==== SUPPLIED INFORMATION

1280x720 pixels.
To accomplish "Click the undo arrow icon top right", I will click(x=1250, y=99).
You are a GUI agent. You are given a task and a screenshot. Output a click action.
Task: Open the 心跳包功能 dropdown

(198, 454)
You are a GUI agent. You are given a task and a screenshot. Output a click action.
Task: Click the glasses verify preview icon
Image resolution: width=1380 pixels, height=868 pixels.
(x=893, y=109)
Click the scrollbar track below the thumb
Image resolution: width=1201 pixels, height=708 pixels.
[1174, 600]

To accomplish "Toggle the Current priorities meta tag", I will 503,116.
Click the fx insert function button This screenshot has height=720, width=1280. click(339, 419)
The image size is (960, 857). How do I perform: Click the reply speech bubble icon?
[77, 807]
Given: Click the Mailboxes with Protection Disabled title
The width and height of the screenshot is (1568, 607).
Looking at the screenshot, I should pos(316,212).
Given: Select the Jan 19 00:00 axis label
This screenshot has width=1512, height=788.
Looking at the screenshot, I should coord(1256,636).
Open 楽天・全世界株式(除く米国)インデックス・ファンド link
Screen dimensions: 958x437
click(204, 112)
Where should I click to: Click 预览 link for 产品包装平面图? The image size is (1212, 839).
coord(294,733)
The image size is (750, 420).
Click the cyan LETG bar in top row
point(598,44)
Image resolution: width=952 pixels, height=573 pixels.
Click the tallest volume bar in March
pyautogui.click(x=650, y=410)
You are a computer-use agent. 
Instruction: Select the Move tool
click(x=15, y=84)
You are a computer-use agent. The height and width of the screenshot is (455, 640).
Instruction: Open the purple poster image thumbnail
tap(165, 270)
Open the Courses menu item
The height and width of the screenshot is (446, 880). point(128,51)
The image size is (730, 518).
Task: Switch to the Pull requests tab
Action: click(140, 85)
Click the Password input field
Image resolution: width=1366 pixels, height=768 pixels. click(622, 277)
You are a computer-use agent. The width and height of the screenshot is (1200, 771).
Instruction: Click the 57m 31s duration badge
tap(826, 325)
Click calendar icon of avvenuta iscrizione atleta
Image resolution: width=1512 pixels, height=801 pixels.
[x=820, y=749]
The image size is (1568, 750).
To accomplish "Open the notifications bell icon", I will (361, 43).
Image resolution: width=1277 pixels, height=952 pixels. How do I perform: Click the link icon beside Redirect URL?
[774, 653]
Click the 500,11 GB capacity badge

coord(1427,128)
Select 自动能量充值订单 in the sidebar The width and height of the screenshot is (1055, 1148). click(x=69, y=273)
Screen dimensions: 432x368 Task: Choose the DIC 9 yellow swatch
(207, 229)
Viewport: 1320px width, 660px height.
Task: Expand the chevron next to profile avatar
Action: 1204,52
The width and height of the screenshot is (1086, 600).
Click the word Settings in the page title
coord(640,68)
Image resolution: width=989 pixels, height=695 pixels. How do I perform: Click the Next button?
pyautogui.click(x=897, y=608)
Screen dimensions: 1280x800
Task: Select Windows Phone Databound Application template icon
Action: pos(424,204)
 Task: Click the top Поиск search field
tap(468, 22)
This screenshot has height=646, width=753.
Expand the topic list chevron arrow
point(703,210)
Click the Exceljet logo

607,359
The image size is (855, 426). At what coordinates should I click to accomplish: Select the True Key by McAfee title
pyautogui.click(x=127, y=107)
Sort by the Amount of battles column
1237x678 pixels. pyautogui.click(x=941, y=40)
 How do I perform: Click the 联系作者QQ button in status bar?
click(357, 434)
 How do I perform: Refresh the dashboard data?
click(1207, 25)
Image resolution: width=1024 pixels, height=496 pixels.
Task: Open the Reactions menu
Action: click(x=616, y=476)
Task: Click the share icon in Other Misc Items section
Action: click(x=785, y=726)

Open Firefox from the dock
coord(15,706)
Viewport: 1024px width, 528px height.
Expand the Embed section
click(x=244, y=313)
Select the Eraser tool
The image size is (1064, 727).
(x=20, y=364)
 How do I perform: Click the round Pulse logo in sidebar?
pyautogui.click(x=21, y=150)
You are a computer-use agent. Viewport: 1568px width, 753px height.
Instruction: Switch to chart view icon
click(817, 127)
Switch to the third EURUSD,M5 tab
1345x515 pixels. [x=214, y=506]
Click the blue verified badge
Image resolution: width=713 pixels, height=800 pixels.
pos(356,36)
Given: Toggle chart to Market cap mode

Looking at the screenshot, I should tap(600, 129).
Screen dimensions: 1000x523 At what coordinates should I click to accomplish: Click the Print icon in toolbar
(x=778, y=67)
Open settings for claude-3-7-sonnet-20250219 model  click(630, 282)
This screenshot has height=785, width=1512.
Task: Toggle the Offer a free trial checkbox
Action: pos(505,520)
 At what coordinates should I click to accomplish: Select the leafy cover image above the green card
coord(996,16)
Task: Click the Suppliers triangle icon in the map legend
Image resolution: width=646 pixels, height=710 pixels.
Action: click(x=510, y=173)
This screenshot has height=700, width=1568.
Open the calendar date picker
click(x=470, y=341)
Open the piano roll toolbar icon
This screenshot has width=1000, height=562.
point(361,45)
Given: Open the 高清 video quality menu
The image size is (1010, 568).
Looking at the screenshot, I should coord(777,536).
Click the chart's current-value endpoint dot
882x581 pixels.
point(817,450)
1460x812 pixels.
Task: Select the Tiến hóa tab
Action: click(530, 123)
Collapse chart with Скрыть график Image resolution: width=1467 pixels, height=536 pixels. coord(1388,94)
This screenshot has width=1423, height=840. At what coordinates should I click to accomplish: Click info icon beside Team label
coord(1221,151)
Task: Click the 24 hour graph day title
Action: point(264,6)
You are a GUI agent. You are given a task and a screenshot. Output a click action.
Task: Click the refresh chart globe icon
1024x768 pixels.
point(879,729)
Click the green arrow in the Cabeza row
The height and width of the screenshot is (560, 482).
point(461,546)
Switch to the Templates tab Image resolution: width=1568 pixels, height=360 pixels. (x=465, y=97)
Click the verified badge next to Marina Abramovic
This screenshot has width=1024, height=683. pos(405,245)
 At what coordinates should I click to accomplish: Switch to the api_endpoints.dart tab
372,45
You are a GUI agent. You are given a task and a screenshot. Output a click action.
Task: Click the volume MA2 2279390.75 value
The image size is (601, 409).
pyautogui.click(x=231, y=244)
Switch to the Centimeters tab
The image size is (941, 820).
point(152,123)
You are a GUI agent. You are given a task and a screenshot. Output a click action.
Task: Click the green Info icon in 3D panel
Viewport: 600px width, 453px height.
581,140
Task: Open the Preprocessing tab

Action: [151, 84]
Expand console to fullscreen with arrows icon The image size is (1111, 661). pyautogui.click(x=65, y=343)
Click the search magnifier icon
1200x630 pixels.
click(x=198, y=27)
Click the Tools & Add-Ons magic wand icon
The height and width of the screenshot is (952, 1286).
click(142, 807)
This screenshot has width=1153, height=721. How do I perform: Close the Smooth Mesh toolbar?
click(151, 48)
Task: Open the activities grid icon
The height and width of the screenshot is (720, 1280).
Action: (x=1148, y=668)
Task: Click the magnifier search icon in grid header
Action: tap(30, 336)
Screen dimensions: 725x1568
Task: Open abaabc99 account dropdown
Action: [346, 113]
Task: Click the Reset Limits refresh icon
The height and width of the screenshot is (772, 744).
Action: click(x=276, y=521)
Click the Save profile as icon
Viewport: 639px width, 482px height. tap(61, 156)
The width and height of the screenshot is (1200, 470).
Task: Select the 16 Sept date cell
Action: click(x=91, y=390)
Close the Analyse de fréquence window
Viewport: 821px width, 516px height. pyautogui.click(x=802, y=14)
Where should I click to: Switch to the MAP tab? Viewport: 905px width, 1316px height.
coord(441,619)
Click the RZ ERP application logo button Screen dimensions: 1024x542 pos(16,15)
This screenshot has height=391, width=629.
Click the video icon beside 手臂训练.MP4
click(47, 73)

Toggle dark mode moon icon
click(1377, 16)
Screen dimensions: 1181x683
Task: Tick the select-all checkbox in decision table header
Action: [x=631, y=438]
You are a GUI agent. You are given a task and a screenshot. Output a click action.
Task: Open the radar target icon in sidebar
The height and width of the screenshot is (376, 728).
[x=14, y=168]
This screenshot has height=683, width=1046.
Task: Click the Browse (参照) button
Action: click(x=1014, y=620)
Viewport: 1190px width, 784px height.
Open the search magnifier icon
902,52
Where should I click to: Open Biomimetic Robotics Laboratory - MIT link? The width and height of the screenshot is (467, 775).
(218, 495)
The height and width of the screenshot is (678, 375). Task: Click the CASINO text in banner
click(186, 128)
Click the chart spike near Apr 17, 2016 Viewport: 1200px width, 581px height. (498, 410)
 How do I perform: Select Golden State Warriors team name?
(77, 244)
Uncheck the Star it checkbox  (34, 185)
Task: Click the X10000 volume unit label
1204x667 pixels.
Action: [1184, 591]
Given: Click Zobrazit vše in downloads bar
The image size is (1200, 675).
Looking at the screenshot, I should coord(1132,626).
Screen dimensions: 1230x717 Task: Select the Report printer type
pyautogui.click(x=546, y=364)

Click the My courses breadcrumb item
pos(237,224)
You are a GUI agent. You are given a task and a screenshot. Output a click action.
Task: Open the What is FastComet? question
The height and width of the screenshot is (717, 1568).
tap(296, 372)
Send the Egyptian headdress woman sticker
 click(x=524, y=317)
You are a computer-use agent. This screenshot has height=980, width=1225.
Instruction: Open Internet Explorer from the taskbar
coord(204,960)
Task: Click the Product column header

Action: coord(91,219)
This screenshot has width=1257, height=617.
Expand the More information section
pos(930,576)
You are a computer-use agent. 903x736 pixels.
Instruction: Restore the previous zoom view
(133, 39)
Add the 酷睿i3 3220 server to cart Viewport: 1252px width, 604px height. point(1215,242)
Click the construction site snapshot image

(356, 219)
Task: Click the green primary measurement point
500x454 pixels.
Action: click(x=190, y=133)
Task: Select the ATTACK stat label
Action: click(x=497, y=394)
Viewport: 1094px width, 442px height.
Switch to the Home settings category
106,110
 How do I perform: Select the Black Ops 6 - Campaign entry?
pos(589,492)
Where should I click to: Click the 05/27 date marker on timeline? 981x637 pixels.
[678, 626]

========

BRIEF: Beginning with the very first line of the records above, please retype each line through the one that has "Click the fx", and add nothing.

SOLUTION FOR THIS PROBLEM:
1280x720 pixels.
To accomplish "Click the undo arrow icon top right", I will click(x=1250, y=99).
You are a GUI agent. You are given a task and a screenshot. Output a click action.
Task: Open the 心跳包功能 dropdown

(198, 454)
You are a GUI agent. You are given a task and a screenshot. Output a click action.
Task: Click the glasses verify preview icon
Image resolution: width=1380 pixels, height=868 pixels.
(x=893, y=109)
Click the scrollbar track below the thumb
Image resolution: width=1201 pixels, height=708 pixels.
[1174, 600]

To accomplish "Toggle the Current priorities meta tag", I will 503,116.
Click the fx insert function button This screenshot has height=720, width=1280. click(339, 419)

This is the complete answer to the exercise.